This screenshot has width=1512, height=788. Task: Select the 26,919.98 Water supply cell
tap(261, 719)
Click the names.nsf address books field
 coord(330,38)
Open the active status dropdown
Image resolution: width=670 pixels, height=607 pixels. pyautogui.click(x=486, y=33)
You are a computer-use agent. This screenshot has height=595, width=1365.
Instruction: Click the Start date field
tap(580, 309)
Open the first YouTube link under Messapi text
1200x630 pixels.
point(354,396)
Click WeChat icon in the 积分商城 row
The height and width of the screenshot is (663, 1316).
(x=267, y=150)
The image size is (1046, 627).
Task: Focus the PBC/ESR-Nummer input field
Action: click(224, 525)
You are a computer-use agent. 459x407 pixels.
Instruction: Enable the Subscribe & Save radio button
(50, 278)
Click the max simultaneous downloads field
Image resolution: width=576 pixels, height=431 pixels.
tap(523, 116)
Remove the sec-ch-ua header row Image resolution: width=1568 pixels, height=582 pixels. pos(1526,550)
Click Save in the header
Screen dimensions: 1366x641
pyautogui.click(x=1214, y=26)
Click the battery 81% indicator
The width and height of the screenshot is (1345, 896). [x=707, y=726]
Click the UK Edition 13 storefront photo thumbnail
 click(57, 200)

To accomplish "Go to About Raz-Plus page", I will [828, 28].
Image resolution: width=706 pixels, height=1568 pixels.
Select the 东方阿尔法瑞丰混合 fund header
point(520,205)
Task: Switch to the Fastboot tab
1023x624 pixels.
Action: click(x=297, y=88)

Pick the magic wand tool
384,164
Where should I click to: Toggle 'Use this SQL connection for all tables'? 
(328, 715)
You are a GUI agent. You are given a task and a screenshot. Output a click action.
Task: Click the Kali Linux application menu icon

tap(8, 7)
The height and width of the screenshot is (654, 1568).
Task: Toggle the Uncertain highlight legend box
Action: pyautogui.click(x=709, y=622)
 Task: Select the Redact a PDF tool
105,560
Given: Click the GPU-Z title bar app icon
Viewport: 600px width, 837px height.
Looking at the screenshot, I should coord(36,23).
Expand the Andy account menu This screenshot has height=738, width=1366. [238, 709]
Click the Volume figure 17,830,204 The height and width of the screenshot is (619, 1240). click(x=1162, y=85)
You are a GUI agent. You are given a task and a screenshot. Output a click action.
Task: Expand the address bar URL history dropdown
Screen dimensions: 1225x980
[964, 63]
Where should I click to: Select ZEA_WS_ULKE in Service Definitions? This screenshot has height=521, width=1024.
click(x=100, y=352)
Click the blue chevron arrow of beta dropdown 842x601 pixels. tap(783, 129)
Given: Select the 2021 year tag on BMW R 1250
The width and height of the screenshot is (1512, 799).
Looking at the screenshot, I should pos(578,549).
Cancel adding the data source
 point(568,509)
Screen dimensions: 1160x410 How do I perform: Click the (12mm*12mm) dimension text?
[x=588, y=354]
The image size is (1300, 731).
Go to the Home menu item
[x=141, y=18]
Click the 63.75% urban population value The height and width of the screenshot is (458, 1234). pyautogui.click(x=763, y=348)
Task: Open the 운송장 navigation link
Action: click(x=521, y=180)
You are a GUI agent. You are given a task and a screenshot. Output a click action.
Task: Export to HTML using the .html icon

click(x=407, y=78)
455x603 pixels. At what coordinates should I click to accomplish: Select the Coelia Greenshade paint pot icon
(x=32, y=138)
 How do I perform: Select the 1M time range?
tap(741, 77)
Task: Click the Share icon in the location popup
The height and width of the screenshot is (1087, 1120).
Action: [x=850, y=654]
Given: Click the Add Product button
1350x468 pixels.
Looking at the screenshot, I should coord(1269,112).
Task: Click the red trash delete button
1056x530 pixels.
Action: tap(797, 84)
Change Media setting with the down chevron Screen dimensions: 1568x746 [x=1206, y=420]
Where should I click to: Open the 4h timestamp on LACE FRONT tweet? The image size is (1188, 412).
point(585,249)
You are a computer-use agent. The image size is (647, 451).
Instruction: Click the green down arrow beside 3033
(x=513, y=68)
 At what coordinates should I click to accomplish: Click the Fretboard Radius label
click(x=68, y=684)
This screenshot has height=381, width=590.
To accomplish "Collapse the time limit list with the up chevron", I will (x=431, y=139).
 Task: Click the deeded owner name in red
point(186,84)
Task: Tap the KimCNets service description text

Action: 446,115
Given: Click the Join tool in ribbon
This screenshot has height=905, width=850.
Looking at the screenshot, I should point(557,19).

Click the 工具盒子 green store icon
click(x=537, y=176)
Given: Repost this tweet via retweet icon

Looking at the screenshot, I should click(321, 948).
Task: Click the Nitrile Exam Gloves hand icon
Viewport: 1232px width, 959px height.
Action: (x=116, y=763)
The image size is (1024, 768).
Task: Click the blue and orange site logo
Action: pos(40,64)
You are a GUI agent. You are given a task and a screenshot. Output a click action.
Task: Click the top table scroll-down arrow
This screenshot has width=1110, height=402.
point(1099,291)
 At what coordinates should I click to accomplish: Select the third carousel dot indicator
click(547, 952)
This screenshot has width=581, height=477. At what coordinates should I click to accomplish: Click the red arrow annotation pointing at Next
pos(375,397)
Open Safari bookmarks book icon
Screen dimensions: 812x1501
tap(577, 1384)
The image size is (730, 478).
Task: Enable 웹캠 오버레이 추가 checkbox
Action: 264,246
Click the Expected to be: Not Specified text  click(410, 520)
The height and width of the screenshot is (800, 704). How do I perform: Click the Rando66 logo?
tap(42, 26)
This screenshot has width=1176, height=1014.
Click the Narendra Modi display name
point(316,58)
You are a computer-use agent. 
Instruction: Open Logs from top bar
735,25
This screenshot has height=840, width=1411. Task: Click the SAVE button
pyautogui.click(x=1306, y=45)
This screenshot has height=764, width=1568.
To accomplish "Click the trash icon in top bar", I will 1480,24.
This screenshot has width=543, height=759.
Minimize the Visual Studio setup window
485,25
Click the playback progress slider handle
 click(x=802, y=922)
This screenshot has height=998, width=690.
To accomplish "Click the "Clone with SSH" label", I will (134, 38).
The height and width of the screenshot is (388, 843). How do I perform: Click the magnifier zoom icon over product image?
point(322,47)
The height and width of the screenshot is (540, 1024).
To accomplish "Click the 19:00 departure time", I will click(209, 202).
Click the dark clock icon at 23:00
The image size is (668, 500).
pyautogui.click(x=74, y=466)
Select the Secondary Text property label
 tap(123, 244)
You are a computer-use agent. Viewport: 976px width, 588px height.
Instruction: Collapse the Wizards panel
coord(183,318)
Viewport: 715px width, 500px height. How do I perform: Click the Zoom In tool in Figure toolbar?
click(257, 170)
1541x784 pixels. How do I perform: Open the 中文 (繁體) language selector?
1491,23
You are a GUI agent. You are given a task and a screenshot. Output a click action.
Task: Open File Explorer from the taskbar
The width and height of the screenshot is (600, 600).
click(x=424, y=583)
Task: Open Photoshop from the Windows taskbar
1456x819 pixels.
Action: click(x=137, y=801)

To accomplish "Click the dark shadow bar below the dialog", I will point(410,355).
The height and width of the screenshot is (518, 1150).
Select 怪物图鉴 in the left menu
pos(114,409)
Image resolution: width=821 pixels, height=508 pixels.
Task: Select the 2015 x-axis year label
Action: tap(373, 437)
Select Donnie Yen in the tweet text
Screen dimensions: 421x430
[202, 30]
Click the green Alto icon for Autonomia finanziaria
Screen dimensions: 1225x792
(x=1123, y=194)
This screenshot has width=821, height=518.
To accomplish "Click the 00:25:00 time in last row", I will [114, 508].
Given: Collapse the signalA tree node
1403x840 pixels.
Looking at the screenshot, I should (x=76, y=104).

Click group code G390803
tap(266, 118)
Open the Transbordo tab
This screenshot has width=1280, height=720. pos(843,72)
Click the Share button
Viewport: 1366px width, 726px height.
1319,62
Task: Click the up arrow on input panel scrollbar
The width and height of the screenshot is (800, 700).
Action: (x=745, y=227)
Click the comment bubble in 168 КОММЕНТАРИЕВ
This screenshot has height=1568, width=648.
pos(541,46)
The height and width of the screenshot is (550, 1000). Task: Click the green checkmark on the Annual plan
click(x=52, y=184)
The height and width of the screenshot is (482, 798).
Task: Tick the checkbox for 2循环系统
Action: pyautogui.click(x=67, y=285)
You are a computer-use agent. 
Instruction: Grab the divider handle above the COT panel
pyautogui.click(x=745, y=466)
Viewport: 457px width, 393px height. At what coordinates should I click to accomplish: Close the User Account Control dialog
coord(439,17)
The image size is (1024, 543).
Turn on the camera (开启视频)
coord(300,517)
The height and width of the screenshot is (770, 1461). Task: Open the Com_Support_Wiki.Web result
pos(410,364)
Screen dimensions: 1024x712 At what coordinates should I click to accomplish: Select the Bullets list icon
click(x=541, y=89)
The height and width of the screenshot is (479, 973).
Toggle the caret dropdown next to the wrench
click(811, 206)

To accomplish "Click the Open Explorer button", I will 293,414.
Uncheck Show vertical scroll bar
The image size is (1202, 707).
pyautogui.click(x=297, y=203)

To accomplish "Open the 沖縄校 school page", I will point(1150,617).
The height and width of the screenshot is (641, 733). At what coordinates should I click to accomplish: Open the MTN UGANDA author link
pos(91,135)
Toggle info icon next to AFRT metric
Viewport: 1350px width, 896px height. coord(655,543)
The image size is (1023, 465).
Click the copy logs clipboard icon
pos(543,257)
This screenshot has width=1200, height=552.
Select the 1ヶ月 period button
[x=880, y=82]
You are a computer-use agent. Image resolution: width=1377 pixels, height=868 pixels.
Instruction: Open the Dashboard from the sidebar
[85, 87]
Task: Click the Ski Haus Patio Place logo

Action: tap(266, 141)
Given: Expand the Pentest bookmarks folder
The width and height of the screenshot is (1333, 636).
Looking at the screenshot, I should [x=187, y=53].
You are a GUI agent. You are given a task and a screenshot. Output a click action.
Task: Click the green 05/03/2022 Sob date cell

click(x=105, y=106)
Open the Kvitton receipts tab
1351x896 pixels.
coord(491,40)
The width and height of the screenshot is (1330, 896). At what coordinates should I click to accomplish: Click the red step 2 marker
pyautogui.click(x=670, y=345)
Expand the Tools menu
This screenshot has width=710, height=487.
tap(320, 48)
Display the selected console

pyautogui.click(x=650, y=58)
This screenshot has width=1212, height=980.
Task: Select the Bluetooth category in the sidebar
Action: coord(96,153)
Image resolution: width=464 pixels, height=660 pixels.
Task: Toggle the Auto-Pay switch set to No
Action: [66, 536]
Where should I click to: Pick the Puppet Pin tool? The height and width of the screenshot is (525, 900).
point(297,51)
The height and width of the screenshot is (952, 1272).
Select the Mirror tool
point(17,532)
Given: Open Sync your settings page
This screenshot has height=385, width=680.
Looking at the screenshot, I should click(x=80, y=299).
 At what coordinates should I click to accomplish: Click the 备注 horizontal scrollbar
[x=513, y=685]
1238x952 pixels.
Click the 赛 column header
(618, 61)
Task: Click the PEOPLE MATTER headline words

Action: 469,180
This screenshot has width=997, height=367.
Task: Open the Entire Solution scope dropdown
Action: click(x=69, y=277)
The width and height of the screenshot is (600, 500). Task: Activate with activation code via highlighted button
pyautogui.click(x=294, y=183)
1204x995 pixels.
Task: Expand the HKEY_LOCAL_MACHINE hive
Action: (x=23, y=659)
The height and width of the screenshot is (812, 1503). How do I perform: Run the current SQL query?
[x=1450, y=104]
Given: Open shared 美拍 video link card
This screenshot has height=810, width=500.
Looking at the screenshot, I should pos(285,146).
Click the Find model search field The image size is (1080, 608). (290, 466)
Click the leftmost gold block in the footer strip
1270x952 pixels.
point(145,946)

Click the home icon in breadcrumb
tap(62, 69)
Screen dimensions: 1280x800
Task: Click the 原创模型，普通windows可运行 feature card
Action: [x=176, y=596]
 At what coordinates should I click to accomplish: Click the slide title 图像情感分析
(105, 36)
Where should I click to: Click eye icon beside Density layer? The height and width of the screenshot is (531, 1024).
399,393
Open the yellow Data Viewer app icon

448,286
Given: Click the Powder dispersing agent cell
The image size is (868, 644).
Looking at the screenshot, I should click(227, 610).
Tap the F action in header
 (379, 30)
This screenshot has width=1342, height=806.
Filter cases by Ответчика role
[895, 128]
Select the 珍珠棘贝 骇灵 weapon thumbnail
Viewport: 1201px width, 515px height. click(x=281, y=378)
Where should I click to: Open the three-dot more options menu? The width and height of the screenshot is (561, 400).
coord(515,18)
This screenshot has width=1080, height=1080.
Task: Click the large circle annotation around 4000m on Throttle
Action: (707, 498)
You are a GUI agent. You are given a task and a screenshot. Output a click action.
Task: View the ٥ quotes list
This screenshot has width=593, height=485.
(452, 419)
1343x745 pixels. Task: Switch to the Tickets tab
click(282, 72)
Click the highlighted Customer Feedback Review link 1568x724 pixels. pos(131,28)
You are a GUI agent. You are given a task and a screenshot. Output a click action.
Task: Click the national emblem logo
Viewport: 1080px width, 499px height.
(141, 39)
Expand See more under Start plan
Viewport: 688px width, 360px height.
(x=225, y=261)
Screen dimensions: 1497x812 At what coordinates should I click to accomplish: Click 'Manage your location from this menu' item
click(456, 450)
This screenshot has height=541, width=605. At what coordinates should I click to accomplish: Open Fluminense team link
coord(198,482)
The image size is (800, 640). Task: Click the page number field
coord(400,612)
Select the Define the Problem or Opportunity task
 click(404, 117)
==============================
▶ [Exercise aim] Scan the material above for the word "computer". Copy each line where it occurs.

▶ [Answer section]
You are a computer-use agent. This screenshot has height=595, width=1365.
You are a computer-use agent. 459x407 pixels.
You are a computer-use agent. The image size is (647, 451).
You are a computer-use agent. 
You are a computer-use agent. Viewport: 976px width, 588px height.
You are a computer-use agent. 
You are a computer-use agent. Image resolution: width=1377 pixels, height=868 pixels.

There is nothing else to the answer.